According to property website Zoopla, only one house in the area has sold since 2016. Woodside House, a semi-detached property, fetched £800,000 in June last year. Imagine what individual houses bring in!
Edgehill is most often associated with the famous, albeit inconclusive, battle of the same name. But the area around Edgehill can also boast of being rich in minerals.
The land has been extensively mined for Jurassic ironstone since the 11th century. Later iron ore was mined and transported on the Edge Hill Light Railway to the Stratford-upon-Avon and Midland Junction Railway near Burton Dassett.
And just down the road there is another attraction in the form of Upton House and Gardens. Built in 1695 by Cambridge MP Sir Rushout Cullen, Upton House was occupied by a number of different families before being donated to the National Trust by Lord Bearstead in 1948.
So what about his vital stats?
* Location – Edgehill is a hamlet in the civil parish of Ratley and Upton, in the district of Stratford-upon-Avon, south Warwickshire. It lies approximately seven miles northwest of Banbury and 14 miles east of Stratford-upon-Avon.
* People – We don’t know what the population of Edgehill is, or even the parish.

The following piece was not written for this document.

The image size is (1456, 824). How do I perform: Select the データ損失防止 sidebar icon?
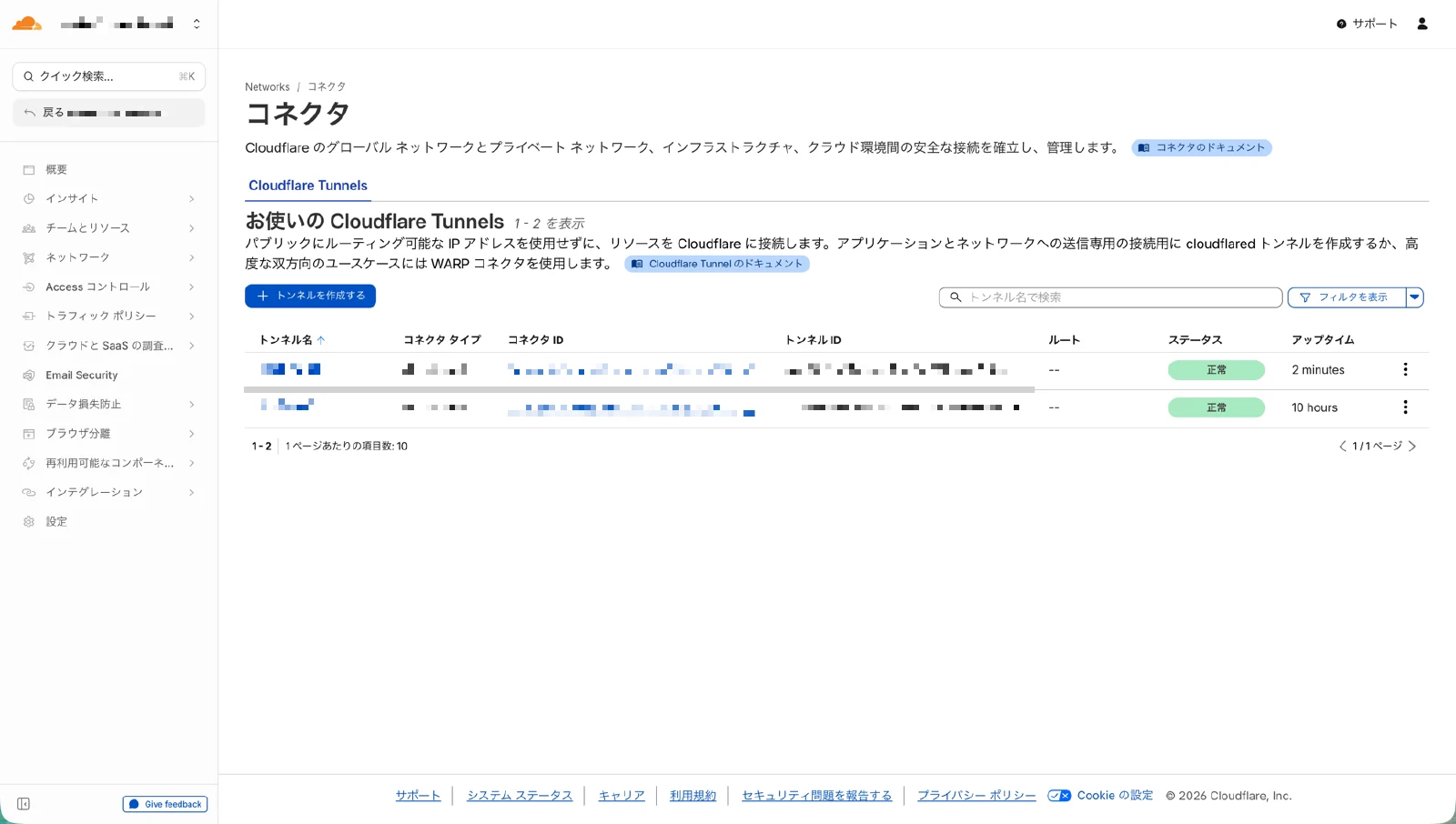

* Transport links – Johnsons Coaches, based in Henley-in-Arden, provide coach services to Banbury and Stratford. The nearest station is at Banbury. Junction 12 of the M40, at Gaydon, is 11 kilometers away for people with vehicles.
* Average real estate price – Given that only one property has been sold since 2016, it is difficult, and potentially misleading, to give an average home price. Prior to last year’s single transaction, nine homes ranged from £210,000 to £1,925,000 when sold between 2013 and 2016.
*Approvals – Tysoe CE Primary and Kineton High are the closest schools. These two villages are also home to the post offices closest to Edgehill. For some Edgehill locals, Ratley’s Rose and Crown pub is even closer than The Castle Inn. In the absence of a village store, deliveries of milk and newspapers are organized to help people get around.
* Sports and Clubs – Ratley Village Hall is home to a festival choir, garden club, women’s institute, table tennis club and sewing class. It also occasionally organizes auctions, brunches, concerts, dances and films. In terms of sports, the nearest football teams play at Ratley Recreation Grounds and the local cricket team is at Radway.